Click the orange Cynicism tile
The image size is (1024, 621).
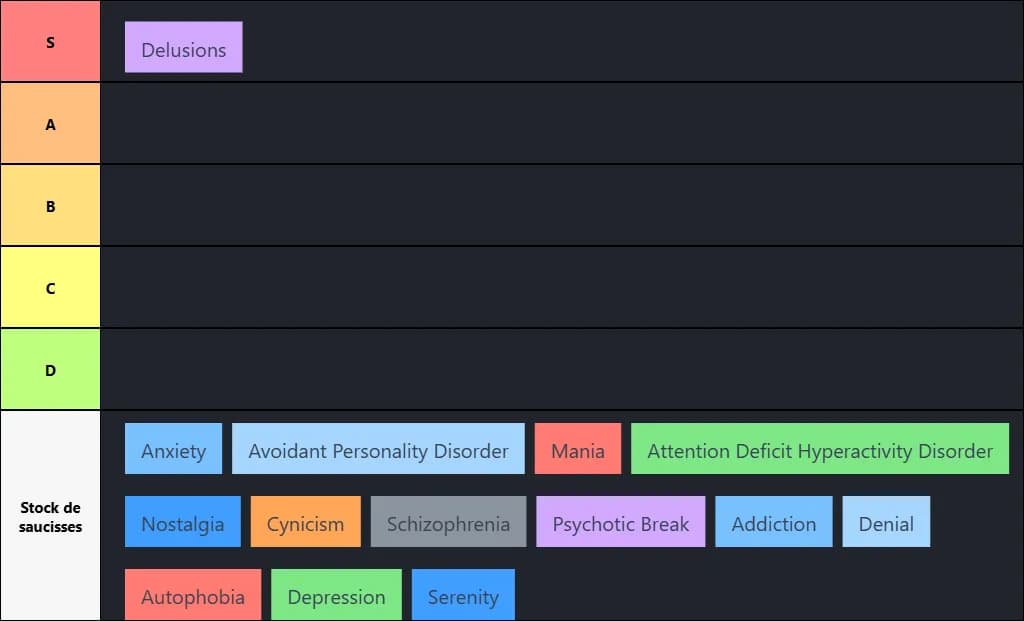[305, 522]
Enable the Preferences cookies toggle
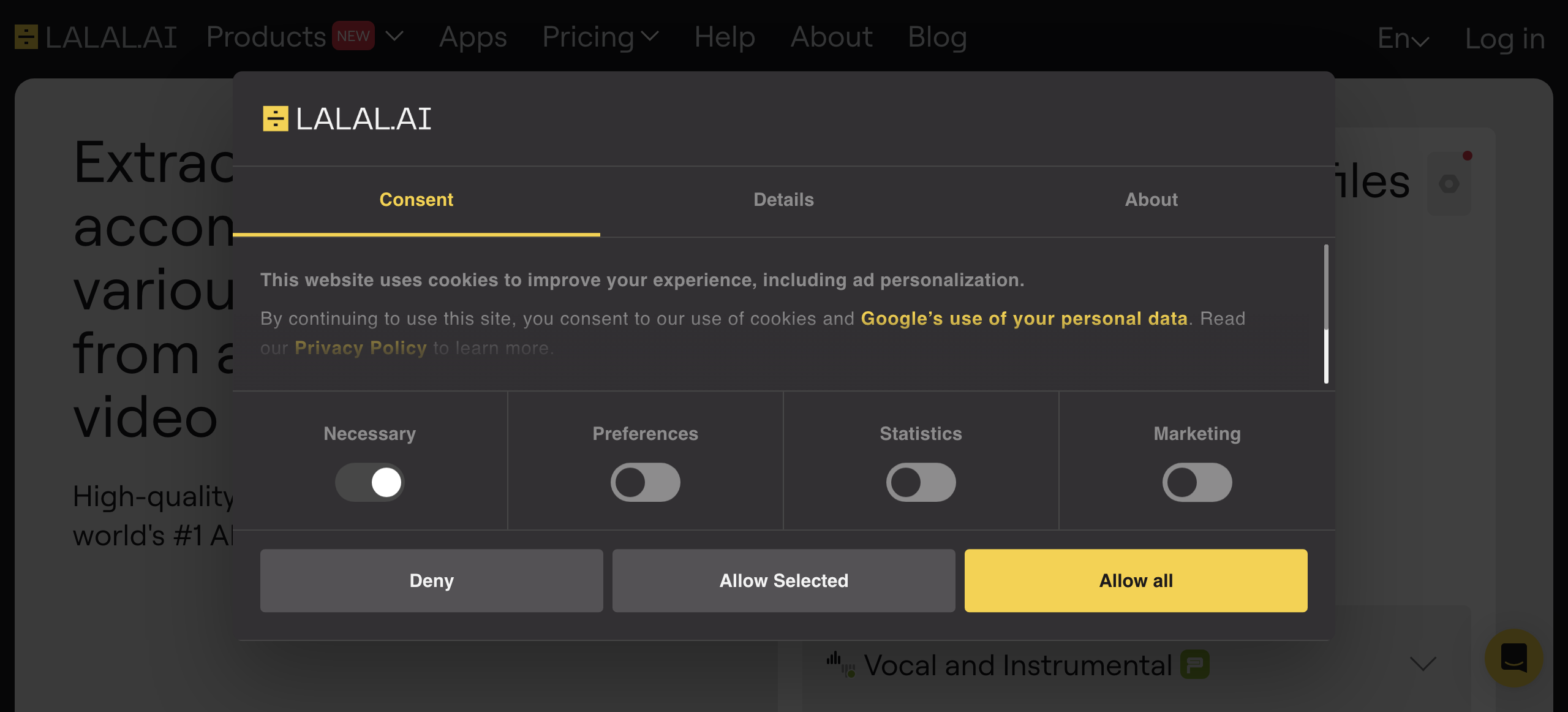Screen dimensions: 1568x712 645,482
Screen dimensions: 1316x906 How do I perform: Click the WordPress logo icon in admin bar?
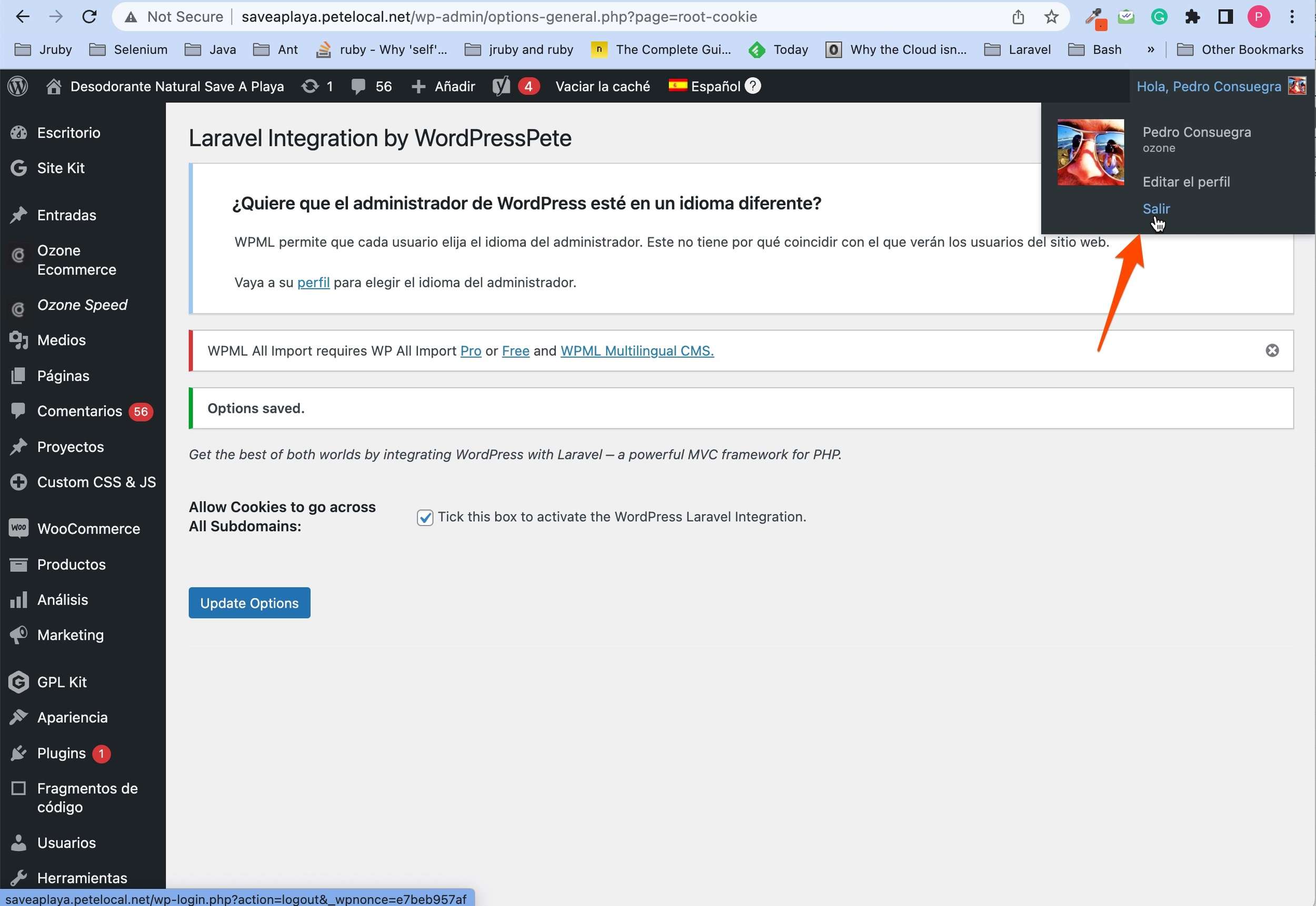(x=17, y=86)
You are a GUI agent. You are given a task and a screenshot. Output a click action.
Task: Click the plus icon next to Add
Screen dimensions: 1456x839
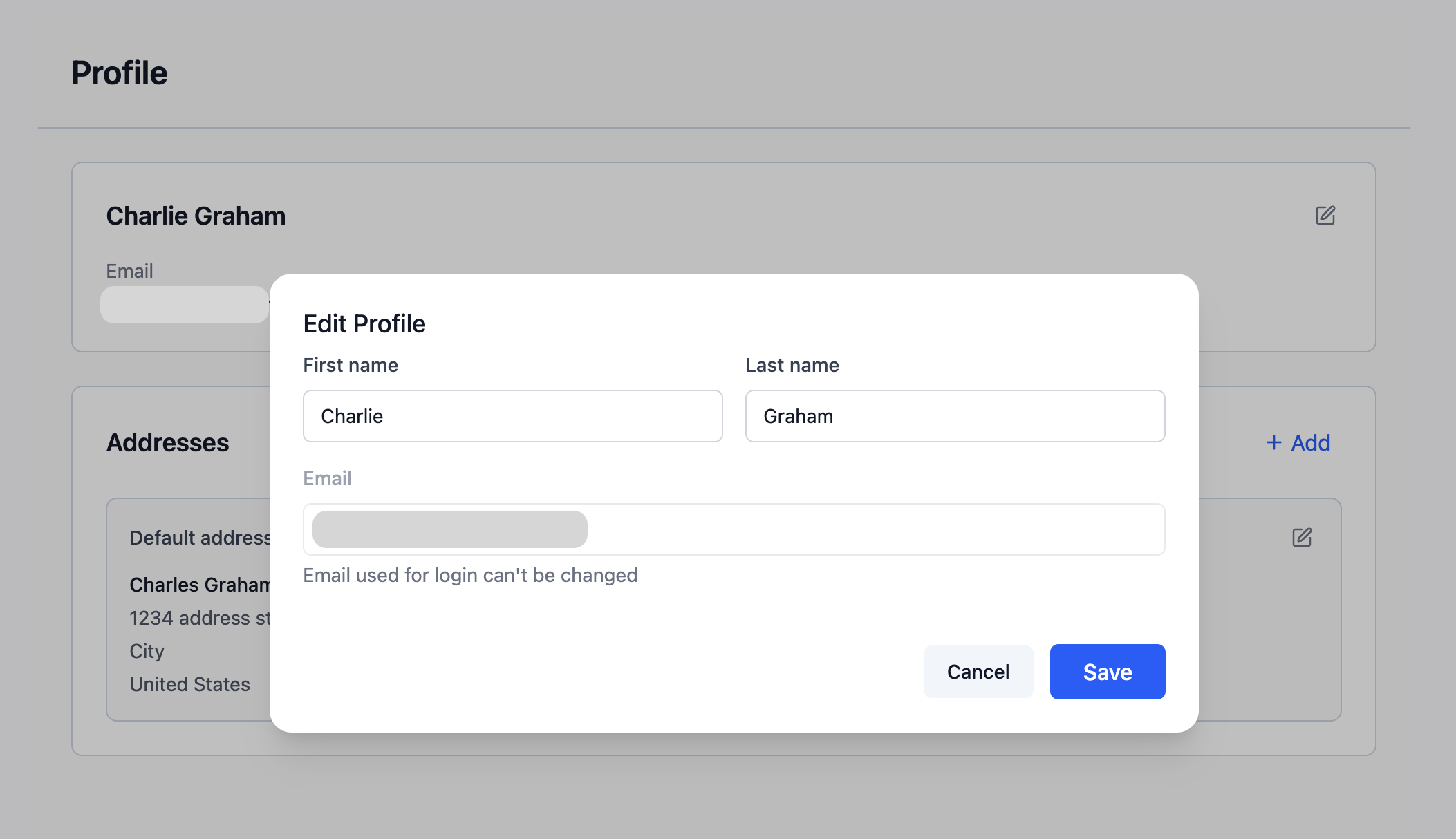pos(1273,442)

EXERCISE: Can you arrange the records above as a Markdown table with the columns Row and Line, starting at the line that contains "Enable the Preferences cookies toggle" and running through the end of the records, with blank lines and the pictures left out?

TASK ANSWER:
| Row | Line |
|---|---|
| 1 | Enable the Preferences cookies toggle |
| 2 | Screen dimensions: 1568x712 645,482 |
| 3 | Screen dimensions: 1316x906 How do I perform: Click the WordPress logo icon in admin bar? |
| 4 | (x=17, y=86) |
| 5 | You are a GUI agent. You are given a task and a screenshot. Output a click action. |
| 6 | Task: Click the plus icon next to Add |
| 7 | Screen dimensions: 1456x839 |
| 8 | pos(1273,442) |